A lot of what makes those of us on the right side of 50 special is the fact that we can remember the world of 50 years ago. There is an advantage to being able to take the long view of current events. For example, I think that we are uniquely situated to see the broad pendulum swing of majority political thought from the liberalism of the 1960s to 21st century conservatism. If you’re in your 30s, you have never experienced a world where liberal thought was dominant. It’s only when you’re as old as we are that you have the perspective in which to view debates about universal health care, gay marriage and equal rights. We have lived in a world where a president from Texas enacted government-provided health care for senior citizens. That same Texas president signed into law sweeping civil rights legislation that transformed America. With a stroke of the President’s pen, it became illegal to discriminate in employment and housing on the basis of gender or race. You have to be on the right side of 50 to remember classified advertising in newspapers where the columns were headed “Help Wanted – Male,” and “Help Wanted – Female.”

Contrast that with the current political climate out of Texas. Governor Rick Perry would consider President Johnson a socialist. No one under 50 can remember a time when Texas was a solidly Democratic state. They can’t imagine a time when that might happen again. But we on the right side of 50 know that the pendulum that swung all the way to the right can just as easily swing back to the left. Look at Vermont. In 1936 it was one of only two states that FDR did not carry (Maine was the other), and today Vermont is a bastion of liberalism.

I bring all this up because I recently traveled to Dallas and, like my colleague Bob Smith, visited the old Texas School Book Depository that is now a museum built around a crime scene. I walked through all the memories of that time.I choked up again as I watched Walter Cronkite report the president’s death. It brought me back to that time, nearly 50 years ago, when America lost its innocence. Just as 9/11 changed America forever, so, too, did November 22, 1963. But you have to be old enough to remember pre-assassination America in order to understand how profoundly this event affected the American psyche. The world depicted so accurately on the television series,”Mad Men,” disappeared by the end of the decade.

And nowhere is the change so apparent than at our airports. First off, in 1963, only a small fraction of Americans traveled by air. People routinely took the train to Florida, and the ship to Europe. Those who did travel by air were treated to an elite world of privilege with stewards and stewardesses (terms borrowed from the world of luxury steamships). Air travelers could walk directly to their gate without passing through any security. Then came the first hijackings to Cuba, and with it came the first metal detectors. And of course, after 9/11, airports became a world of shoeless, beltless passengers being patted down by Homeland Security agents.

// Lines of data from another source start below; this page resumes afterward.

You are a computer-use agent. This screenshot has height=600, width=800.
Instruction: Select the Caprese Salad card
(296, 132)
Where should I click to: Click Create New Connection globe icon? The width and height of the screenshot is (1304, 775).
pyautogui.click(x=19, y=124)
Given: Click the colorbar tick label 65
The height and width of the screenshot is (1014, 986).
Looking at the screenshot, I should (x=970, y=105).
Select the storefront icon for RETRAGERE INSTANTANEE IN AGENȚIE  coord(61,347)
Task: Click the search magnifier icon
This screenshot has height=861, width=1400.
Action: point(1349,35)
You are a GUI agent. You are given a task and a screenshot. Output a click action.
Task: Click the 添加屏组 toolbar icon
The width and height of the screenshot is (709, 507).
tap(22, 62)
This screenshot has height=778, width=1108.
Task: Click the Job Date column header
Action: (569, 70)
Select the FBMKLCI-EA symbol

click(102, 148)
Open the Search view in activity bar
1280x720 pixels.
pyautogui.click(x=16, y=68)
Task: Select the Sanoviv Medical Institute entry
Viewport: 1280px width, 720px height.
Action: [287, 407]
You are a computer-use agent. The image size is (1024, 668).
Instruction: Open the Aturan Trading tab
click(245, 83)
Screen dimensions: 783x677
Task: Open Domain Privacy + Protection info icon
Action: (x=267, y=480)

On my flight out to Dallas the captain made an announcement that one of our female flight attendants (no longer stewardesses) was on her last flight after 49 years on the job. That’s right, this woman began as a stewardess for the now-defunct Eastern Airlines in 1964, and after that company folded, she moved to American Airlines. The entire cabin gave her a round of applause as she and her beverage cart made the final victory walk up the aisle. And while watching at this youthful-looking woman, who has to be older than me, I wondered what stories she could tell of her 49 years in the air. She began work at a time when airline passengers were a pampered elite, and lived to see the era where passengers have to pay for a cookie. This woman has perspective on air travel – the kind of perspective that comes with long experience.

And so I guess what all of us on the right side of 50 can claim is perspective. We can see the forest, not just the trees.  Maybe there is wisdom in age after all.